===== Information supplied
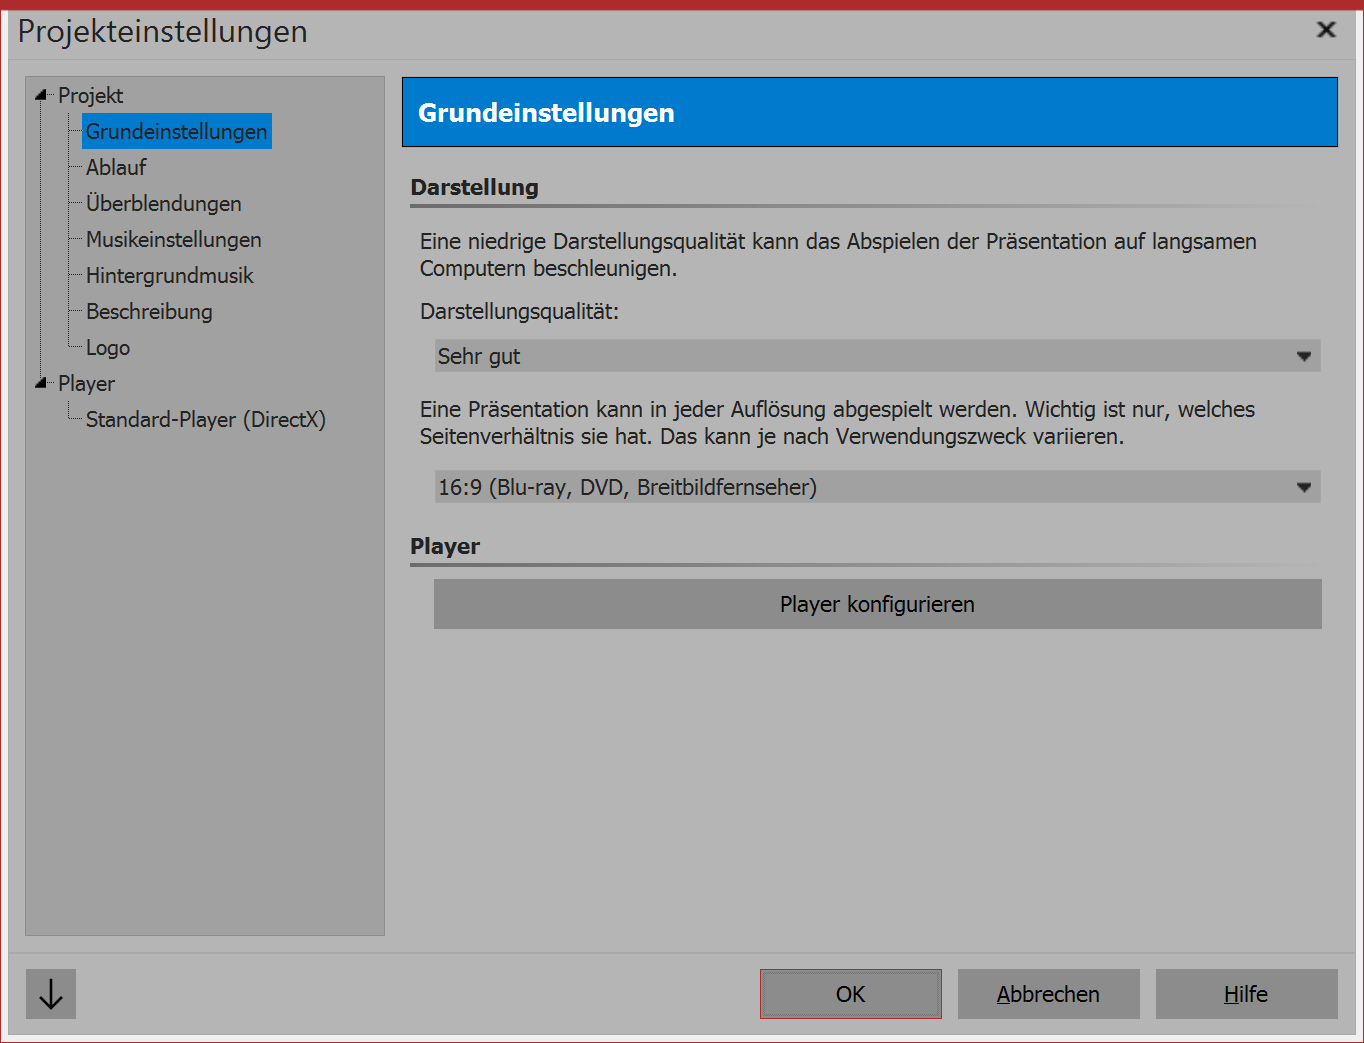Image resolution: width=1364 pixels, height=1043 pixels.
Task: Select Standard-Player (DirectX) under Player
Action: click(x=205, y=419)
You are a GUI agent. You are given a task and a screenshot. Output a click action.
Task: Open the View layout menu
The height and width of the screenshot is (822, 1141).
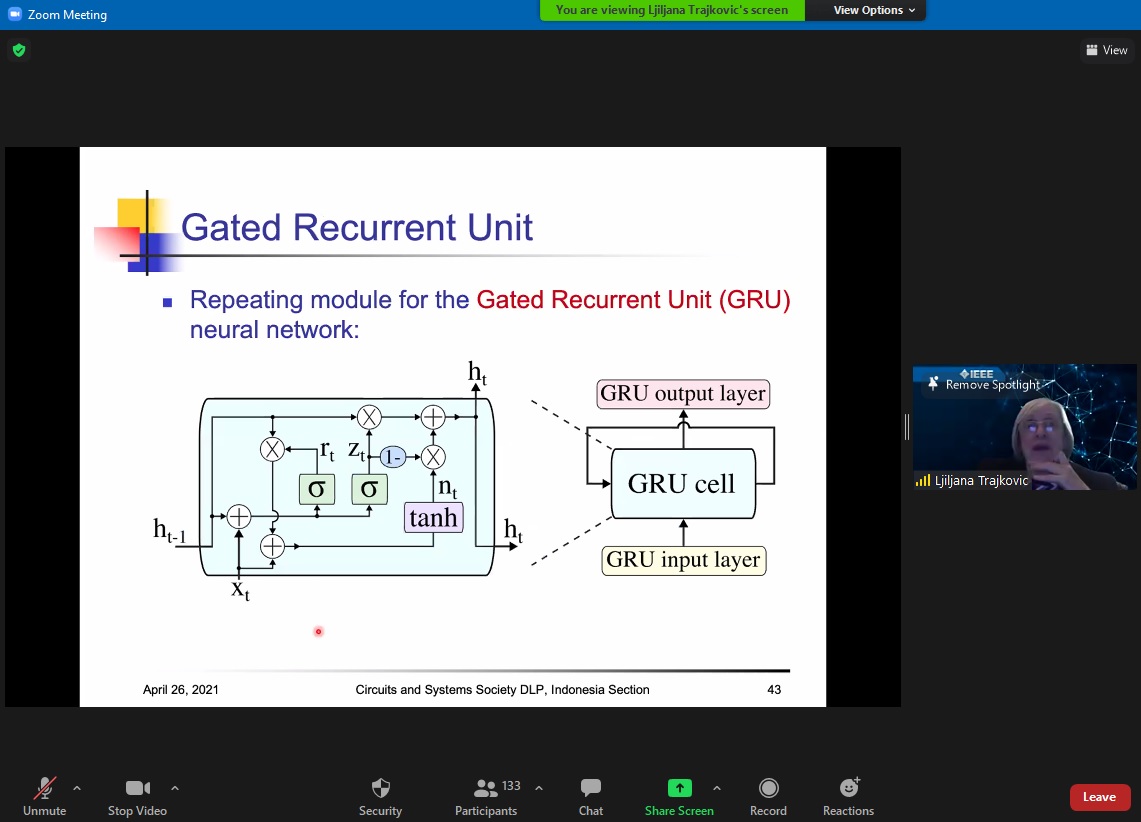pyautogui.click(x=1107, y=50)
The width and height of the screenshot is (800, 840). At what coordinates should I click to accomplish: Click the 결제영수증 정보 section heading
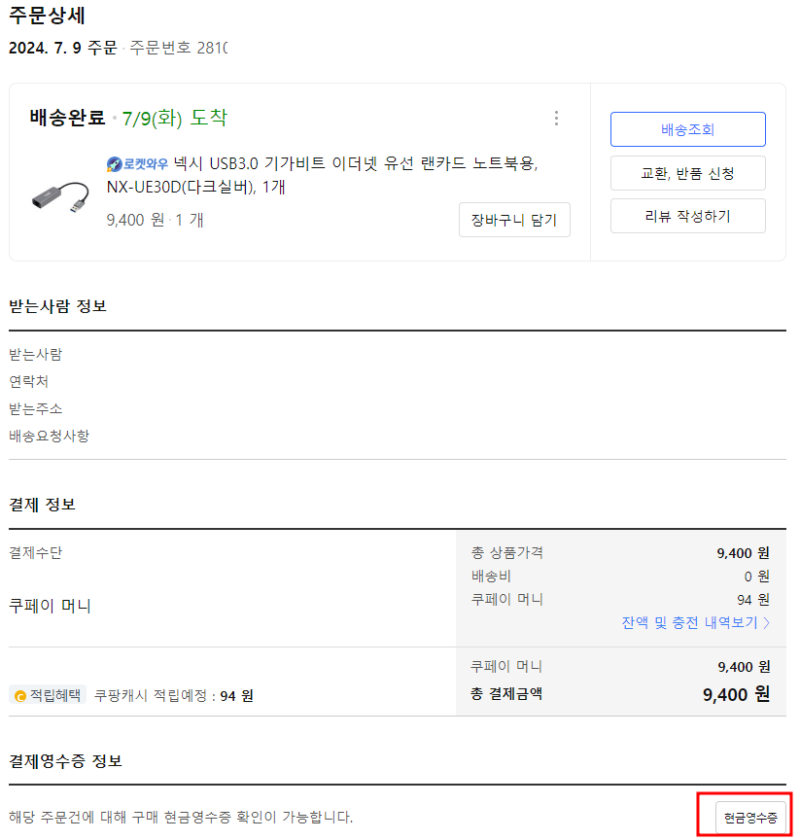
==========
__Task goal__
Pictures are to be omitted. Output verbatim only the lines from the one holding "You are a GUI" through the end of the material, both included.

__Written solution__
You are a GUI agent. You are given a task and a screenshot. Output a click action.
Task: Open the View layout menu
The height and width of the screenshot is (822, 1141).
pyautogui.click(x=1107, y=50)
The width and height of the screenshot is (800, 840). At what coordinates should I click to accomplish: Click the 결제영수증 정보 section heading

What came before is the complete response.